**MATERIAL FOR THE TASK:**
[Start of Attachment]

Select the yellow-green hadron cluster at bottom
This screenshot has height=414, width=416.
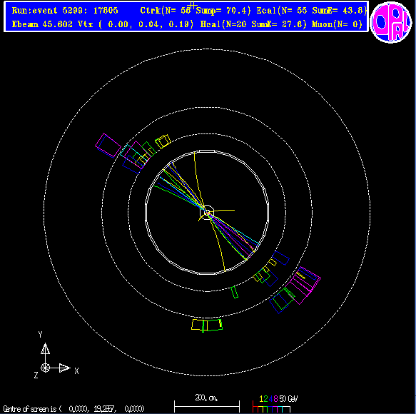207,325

[End of Attachment]
[Start of Attachment]

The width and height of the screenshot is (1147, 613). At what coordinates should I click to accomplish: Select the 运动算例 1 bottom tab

[End of Attachment]
[Start of Attachment]

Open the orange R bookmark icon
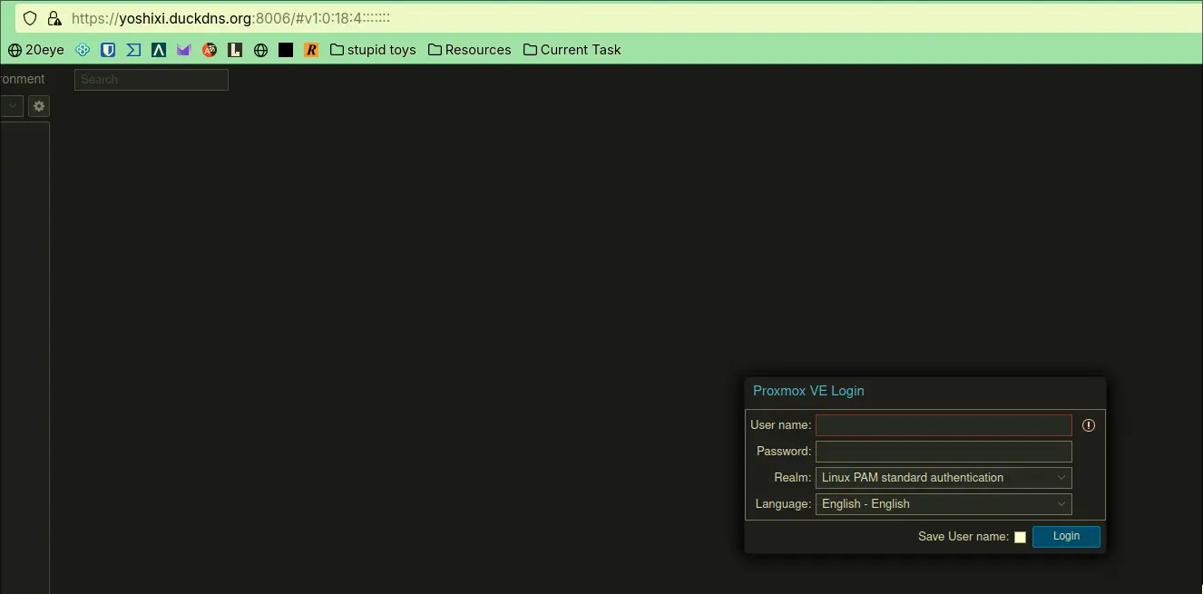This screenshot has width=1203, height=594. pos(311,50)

[End of Attachment]

**DIRECTIONS FOR THIS TASK:**
Reply with one number only, the count of lines above that hold the string "bottom".

**FINAL ANSWER:**
2